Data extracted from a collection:
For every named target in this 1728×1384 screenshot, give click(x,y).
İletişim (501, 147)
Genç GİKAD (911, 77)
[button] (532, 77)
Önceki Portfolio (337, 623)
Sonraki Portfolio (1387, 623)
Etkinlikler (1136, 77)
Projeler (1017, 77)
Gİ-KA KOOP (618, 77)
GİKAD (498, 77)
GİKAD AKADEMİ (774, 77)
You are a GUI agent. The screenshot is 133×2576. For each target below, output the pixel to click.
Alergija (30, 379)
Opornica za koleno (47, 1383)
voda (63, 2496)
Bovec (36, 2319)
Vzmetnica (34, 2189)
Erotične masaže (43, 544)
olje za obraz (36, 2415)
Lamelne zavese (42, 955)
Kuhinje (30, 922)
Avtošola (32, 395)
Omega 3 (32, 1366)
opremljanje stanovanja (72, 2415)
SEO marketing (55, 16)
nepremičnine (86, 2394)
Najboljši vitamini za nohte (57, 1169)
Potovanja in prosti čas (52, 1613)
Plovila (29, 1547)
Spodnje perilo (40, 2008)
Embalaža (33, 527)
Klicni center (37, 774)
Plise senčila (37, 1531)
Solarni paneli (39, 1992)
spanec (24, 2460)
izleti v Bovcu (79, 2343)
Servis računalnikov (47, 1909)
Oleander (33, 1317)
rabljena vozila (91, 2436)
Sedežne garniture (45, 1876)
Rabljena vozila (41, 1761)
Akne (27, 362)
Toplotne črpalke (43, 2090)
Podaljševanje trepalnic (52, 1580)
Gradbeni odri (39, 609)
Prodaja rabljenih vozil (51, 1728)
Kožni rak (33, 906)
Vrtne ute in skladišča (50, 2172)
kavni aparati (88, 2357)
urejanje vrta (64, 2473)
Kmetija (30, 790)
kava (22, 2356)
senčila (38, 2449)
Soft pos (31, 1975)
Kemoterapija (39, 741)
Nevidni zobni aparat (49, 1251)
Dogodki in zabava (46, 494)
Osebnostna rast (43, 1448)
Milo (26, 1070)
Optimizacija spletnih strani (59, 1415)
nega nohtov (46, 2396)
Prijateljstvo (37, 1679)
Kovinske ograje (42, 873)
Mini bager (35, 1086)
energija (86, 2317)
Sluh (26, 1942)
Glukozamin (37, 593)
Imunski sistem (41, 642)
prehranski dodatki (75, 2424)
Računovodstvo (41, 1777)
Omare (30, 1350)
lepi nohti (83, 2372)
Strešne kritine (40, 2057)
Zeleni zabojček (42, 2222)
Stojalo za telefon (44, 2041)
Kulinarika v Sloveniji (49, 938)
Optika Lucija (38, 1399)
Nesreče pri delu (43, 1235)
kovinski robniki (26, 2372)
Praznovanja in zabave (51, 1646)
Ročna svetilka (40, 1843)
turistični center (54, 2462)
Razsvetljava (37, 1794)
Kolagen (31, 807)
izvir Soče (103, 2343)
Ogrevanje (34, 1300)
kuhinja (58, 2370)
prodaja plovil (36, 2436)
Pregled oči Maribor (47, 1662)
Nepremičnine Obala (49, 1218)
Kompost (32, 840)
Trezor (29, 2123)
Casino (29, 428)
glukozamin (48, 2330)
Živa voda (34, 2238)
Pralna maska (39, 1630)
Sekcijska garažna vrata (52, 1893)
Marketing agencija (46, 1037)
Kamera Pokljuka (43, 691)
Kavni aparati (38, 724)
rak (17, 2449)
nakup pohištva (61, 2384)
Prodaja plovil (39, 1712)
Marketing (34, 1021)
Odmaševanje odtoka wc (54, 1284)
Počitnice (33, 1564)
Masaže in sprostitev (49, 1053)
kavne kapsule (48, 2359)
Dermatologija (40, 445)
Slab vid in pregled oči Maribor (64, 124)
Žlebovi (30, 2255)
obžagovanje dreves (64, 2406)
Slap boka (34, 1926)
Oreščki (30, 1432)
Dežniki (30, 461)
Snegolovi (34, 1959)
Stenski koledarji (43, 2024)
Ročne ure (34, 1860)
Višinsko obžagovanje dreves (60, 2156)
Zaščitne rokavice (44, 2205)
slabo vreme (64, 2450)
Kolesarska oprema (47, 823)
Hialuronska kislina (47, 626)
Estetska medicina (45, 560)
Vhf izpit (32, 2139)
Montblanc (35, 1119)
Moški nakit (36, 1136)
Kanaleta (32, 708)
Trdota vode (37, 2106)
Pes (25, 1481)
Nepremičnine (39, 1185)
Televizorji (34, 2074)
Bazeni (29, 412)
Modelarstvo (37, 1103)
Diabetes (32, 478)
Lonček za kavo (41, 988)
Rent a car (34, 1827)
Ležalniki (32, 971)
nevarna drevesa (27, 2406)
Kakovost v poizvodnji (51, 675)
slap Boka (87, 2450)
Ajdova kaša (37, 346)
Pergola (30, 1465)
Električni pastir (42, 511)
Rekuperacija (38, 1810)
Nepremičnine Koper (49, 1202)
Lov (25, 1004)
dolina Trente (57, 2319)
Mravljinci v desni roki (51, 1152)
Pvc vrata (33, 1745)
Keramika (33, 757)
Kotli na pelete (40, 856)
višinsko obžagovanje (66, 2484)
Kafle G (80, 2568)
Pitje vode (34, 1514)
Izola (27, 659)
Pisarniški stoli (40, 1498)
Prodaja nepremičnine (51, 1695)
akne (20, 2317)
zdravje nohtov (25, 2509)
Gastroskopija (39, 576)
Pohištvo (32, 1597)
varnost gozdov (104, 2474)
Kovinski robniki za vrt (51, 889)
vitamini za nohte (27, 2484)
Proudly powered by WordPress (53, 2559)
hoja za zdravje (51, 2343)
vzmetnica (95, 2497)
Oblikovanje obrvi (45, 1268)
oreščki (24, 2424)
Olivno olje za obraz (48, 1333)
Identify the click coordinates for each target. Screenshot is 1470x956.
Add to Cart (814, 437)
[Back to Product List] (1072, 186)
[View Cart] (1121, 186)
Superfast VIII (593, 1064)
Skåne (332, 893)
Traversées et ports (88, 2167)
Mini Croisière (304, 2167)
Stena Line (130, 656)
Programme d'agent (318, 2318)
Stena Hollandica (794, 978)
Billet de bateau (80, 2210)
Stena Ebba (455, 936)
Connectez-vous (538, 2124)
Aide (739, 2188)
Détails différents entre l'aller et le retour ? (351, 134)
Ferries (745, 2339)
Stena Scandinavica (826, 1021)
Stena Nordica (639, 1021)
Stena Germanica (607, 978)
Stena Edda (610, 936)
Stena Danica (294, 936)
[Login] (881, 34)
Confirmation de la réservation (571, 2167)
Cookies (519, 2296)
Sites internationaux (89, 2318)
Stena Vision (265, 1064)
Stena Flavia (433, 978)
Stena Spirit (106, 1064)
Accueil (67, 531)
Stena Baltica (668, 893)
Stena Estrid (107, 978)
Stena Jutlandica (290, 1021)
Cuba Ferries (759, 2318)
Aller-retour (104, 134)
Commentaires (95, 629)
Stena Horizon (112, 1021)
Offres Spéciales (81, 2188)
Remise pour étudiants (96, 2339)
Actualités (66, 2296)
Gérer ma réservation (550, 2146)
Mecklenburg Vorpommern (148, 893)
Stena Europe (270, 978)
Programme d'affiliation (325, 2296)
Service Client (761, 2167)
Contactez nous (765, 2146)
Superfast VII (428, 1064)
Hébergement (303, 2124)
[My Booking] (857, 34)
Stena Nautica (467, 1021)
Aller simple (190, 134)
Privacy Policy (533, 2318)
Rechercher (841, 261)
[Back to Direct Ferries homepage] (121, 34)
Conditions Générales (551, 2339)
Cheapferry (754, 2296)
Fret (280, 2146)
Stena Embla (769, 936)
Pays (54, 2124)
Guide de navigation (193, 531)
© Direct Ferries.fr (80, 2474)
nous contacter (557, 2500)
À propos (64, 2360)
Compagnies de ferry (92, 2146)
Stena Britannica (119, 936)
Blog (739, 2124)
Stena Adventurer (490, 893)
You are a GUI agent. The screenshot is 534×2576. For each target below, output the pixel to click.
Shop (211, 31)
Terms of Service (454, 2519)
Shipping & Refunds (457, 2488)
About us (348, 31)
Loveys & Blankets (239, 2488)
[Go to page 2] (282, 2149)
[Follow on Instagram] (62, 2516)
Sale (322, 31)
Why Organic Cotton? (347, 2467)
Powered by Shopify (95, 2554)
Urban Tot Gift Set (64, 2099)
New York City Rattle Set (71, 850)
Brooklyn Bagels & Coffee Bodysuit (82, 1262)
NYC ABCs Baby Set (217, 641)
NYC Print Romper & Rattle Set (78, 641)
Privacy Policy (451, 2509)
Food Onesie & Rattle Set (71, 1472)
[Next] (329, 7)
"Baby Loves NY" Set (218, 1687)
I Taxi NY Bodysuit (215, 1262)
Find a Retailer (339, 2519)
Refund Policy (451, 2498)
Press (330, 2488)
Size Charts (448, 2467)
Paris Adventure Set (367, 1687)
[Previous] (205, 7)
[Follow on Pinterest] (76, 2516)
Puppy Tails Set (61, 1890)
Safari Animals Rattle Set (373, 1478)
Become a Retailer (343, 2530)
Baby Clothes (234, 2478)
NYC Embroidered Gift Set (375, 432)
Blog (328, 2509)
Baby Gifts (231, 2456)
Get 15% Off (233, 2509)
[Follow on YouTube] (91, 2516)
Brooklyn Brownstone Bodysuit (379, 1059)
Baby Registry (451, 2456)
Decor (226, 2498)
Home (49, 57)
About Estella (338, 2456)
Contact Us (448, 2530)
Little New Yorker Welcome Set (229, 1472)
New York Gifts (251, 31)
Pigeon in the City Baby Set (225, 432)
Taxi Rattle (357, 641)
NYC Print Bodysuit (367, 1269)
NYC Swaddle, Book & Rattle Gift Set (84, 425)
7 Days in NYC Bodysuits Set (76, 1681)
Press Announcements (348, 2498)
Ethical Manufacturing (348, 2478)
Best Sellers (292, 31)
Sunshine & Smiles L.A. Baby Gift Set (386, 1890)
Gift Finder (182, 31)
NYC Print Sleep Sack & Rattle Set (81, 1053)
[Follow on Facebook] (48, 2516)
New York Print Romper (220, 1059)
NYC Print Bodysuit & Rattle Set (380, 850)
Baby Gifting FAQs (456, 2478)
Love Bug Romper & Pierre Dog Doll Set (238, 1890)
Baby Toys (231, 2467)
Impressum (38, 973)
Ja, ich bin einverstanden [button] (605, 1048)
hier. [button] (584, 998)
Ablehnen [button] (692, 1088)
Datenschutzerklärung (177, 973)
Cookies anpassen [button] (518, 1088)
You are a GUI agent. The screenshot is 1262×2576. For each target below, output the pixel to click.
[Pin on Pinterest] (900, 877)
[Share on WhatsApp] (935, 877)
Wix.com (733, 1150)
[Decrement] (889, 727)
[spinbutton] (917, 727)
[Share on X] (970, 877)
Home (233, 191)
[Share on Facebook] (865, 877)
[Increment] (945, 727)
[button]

To do: Retype exactly the lines of the data above, starting at its first line and finishing with the line that has "Trezor (29, 2123)" in it.

Result of this exercise:
For every named target in this 1728×1384 screenshot, give click(x,y).
İletişim (501, 147)
Genç GİKAD (911, 77)
[button] (532, 77)
Önceki Portfolio (337, 623)
Sonraki Portfolio (1387, 623)
Etkinlikler (1136, 77)
Projeler (1017, 77)
Gİ-KA KOOP (618, 77)
GİKAD (498, 77)
GİKAD AKADEMİ (774, 77)
You are a GUI agent. The screenshot is 133×2576. For each target below, output the pixel to click.
Alergija (30, 379)
Opornica za koleno (47, 1383)
voda (63, 2496)
Bovec (36, 2319)
Vzmetnica (34, 2189)
Erotične masaže (43, 544)
olje za obraz (36, 2415)
Lamelne zavese (42, 955)
Kuhinje (30, 922)
Avtošola (32, 395)
Omega 3 (32, 1366)
opremljanje stanovanja (72, 2415)
SEO marketing (55, 16)
nepremičnine (86, 2394)
Najboljši vitamini za nohte (57, 1169)
Potovanja in prosti čas (52, 1613)
Plovila (29, 1547)
Spodnje perilo (40, 2008)
Embalaža (33, 527)
Klicni center (37, 774)
Plise senčila (37, 1531)
Solarni paneli (39, 1992)
spanec (24, 2460)
izleti v Bovcu (79, 2343)
Servis računalnikov (47, 1909)
Oleander (33, 1317)
rabljena vozila (91, 2436)
Sedežne garniture (45, 1876)
Rabljena vozila (41, 1761)
Akne (27, 362)
Toplotne črpalke (43, 2090)
Podaljševanje trepalnic (52, 1580)
Gradbeni odri (39, 609)
Prodaja rabljenih vozil (51, 1728)
Kožni rak (33, 906)
Vrtne ute in skladišča (50, 2172)
kavni aparati (88, 2357)
urejanje vrta (64, 2473)
Kmetija (30, 790)
kava (22, 2356)
senčila (38, 2449)
Soft pos (31, 1975)
Kemoterapija (39, 741)
Nevidni zobni aparat (49, 1251)
Dogodki in zabava (46, 494)
Osebnostna rast (43, 1448)
Milo (26, 1070)
Optimizacija spletnih strani (59, 1415)
nega nohtov (46, 2396)
Prijateljstvo (37, 1679)
Kovinske ograje (42, 873)
Mini bager (35, 1086)
energija (86, 2317)
Sluh (26, 1942)
Glukozamin (37, 593)
Imunski sistem (41, 642)
prehranski dodatki (75, 2424)
Računovodstvo (41, 1777)
Omare (30, 1350)
lepi nohti (83, 2372)
Strešne kritine (40, 2057)
Zeleni zabojček (42, 2222)
Stojalo za telefon (44, 2041)
Kulinarika v Sloveniji (49, 938)
Optika Lucija (38, 1399)
Nesreče pri delu (43, 1235)
kovinski robniki (26, 2372)
Praznovanja in zabave (51, 1646)
Ročna svetilka (40, 1843)
turistični center (54, 2462)
Razsvetljava (37, 1794)
Kolagen (31, 807)
izvir Soče (103, 2343)
Ogrevanje (34, 1300)
kuhinja (58, 2370)
prodaja plovil (36, 2436)
Pregled oči Maribor (47, 1662)
Nepremičnine Obala (49, 1218)
Kompost (32, 840)
Trezor (29, 2123)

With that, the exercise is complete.